• _LATIHAN SOAL_
1 > Dalam teks tentang unsur novel, menjadi berapa golongan Nurgiyantoro membagi tema, dan apa saja golongan itu?
2 > Lanjutkan teks tentang unsur novel mulai dari kalimat terakhirnya.

• _BAGIAN TEKS_
Novel memiliki dua unsur yang membangun berjalanan ceritanya, yaitu unsur intrinsik dan unsur ekstrinsik.

1. Unsur Interinsik

Unsur Intrinsik merupakan unsur pembangun karya sastra yang berasal dari dalam karya itu sendiri. Pada novel unsur intrinsik itu berupa, tema, plot, penokohan, latar, sudut pandang, gaya bahasa, dan amanat. Berikut ulasan unsur-unsur intrinsik novel.

a. Tema

Stanton menjelaskan bahwa tema dapat juga disebut ide utama atau tujuan utama. Berdasarkan dasar cerita atau ide utama, pengarang akan mengembangkan cerita. Oleh karena itu, dalam suatu novel akan terdapat satu tema pokok dan sub-subtema. Pembaca harus mampu menentukan tema pokok dari suatu novel. Tema pokok adalah tema yang dapat memenuhi atau mencakup isi dari keseluruhan cerita. Tema pokok yang merupakan makna keseluruhan cerita tidak tersembunyi, namun terhalangi dengan cerita-cerita yang mendukung tema tersebut. Maka pembaca harus dapat mengidentifikasi dari setiap cerita dan mampu memisahkan antara tema pokok dan sub-subtema atau tema tambahan.

sedangkan tema menurut Nurgiyantoro (2009: 77) dapat digolongkan menjadi dua, tema tradisional dan nontradisional. Tema tradisional adalah tema yang biasa atau sudah diketahui secara umum oleh masyarakat. Tema ini banyak digunakan dalam berbagai cerita seperti, kebenaran dan keadilan mengalahkan kejahatan, kawan sejati adalah kawan di masa duku, atau setelah menderita orang baru mengingat Tuhan. Tema tradisional bersifat universal dan novel-novel serius sering menggunakan tema tradisional dalam menyajikan kisah-kisahnya. Tema selanjutnya adalah tema nontradisional. Tema nontradisional adalah lawan dari tema tradisional yang artinya tema yang tidak sesuai dengan harapan pembaca atau melawan arus. Pada dasarnya pembaca menggemari hal-hal yang baik, jujur, kesatria, atau sosok protagonis harus selalu menang, namun pada tema nontradisional tidak seperti itu.

• _DATA YANG DIBERIKAN_
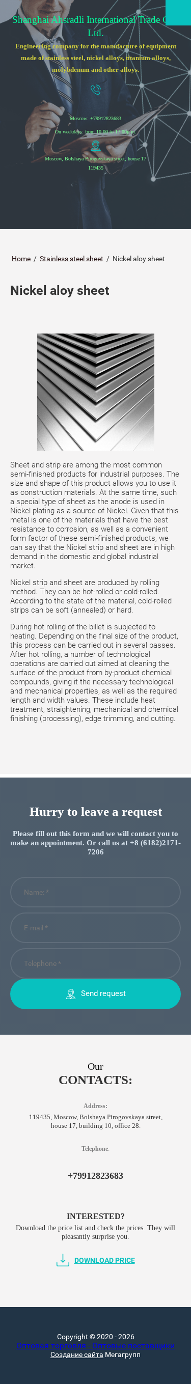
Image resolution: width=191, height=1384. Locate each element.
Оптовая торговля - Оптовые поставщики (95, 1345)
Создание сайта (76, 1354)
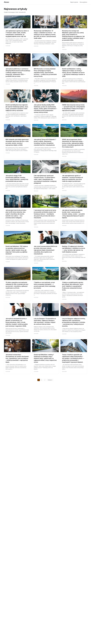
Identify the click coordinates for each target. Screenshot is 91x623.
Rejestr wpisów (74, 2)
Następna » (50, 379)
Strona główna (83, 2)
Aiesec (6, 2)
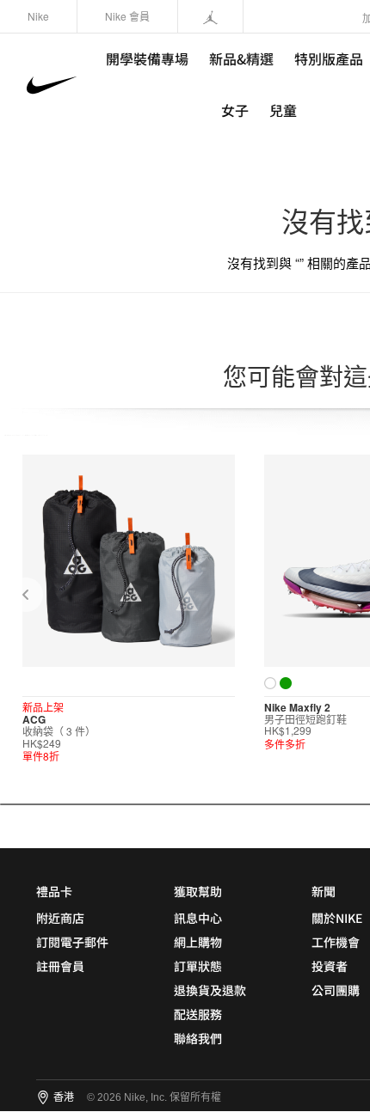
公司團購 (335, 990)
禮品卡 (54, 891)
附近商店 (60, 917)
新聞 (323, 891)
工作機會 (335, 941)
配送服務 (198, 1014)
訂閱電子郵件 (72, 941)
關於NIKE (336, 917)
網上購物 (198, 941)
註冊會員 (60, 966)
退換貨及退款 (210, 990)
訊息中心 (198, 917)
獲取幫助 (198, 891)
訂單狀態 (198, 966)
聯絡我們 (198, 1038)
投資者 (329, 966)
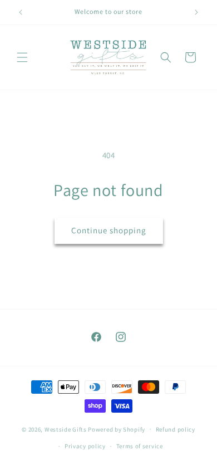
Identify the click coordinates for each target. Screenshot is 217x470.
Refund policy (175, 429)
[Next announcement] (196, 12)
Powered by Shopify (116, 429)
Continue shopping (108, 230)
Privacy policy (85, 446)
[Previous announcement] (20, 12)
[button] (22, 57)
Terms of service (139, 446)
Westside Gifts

• _JAWABAN YANG DIHARAPKAN_
1 > Nurgiyantoro membagi tema menjadi dua golongan, yaitu tema tradisional dan tema nontradisional.

2 >
b. Tokoh dan Penokohan

Tokoh adalah individu rekaan yang mengalami peristiwa di dalam cerita. Tokoh memiliki sikap dan peran dalam membentuk cerita.

Menurut Siswardanti Penokohan dalam novel adalah unsur yang sama pentingnya dengan unsur-unsur yang lain. Sedangkan menurut Nurgiyantoro Penokohan adalah teknik bagaimana pengarang menampilkan tokoh-tokoh dalam cerita sehingga dapat diketahui karakter atau sifat para tokoh  Unsur penokohan mencakup pada tokoh, perwatakan, dan bagaimana penempatan dan pelukisannya dalam cerita. Berikut ulasan tentang unsur-unsur penokohan.

1) Tokoh

Tokoh rekaan dalam sebuah karya fiksi dapat dibedakan menjadi beberapa jenis. Pembedaan tersebut didasarkan pada sudut pandang dan tinjauan seperti, tokoh utama, tokoh protagonis, tokoh berkembang, dan tokoh tipikal.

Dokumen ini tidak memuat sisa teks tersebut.